English
Subject Leader : Ms Stephanie Harris - s.harris@lavington.wilts.sch.uk and Mrs Shannon Bowers s.bowers@lavington.wilts.sch.uk
Deputy Subject Leader : Mr Lawrence Taylor - l.taylor@lavington.wilts.sch.uk
Year 7
What are we studying?
The Year 7 curriculum is organised into five, eight week units covering the requirements of the English National Curriculum.
All Year 7 students will study: a non-fiction writing unit based around myths, legends and biblical allusions; a reading unit featuring the theme of villains; a unit titled Fantastical Quests that will explore extracts from Shakespeare’s A Midsummer Night’s Dream; a non-fiction writing scheme examining environmental issues and a 19th Century novel.
Within the normal English lesson timetable, we also have one reading lesson per fortnight which includes the opportunity to visit the school library.
We aim to offer a wide variety of teaching and learning activities in order to engage all learners.

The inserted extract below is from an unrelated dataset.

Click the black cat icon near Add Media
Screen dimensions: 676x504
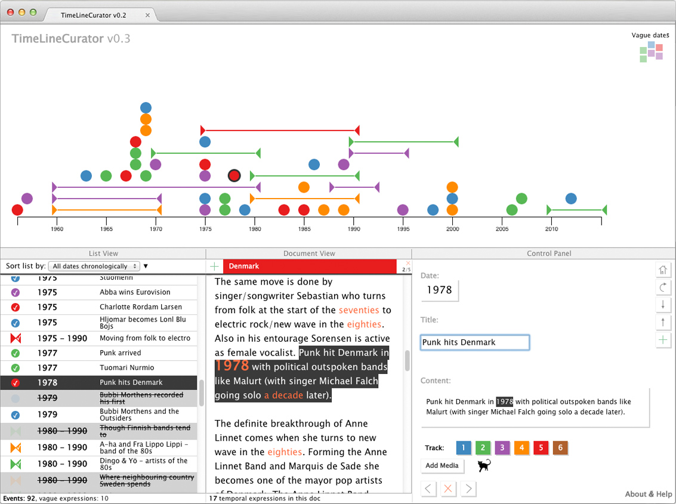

Just a few examples of activities your child may learn through are: close reading of texts, modelling, cloze exercises, role play, group discussion, oral presentations, hot seating, and storyboards. All classrooms are equipped with interactive whiteboards.
Each core unit will offer a wide variety of activities to develop and improve students' Speaking and Listening, Reading and Writing skills. We hope to equip your son/daughter with an appreciation and enjoyment of the subject as well as skills appropriate to their GCSEs.
How do we assess?
There is at least one assessment per term – either reading, writing or spoken language. This will include two formal assessments, one mid–year one end of year assessment. These will focus on writing skills. After each assessment, detailed feedback will be given which will be used to inform a range of ‘upgrade’ tasks designed to help students make further progress.
How are we grouped?
Groupings in Year 7 are initially based on the KS2 SATs scores and students are placed into bands accordingly to ability. We do not finely set in English preferring to take a more banded approach, which is why there are no numerical identifications of groups; e.g. Set 1, on student timetables. Each of our classes are instead identified by author names, with Year 7’s theme being Harry Potter character names. However, all classes are taught to the highest abilities providing stretch, challenge and support for all students in order to meet or exceed the expectations for them.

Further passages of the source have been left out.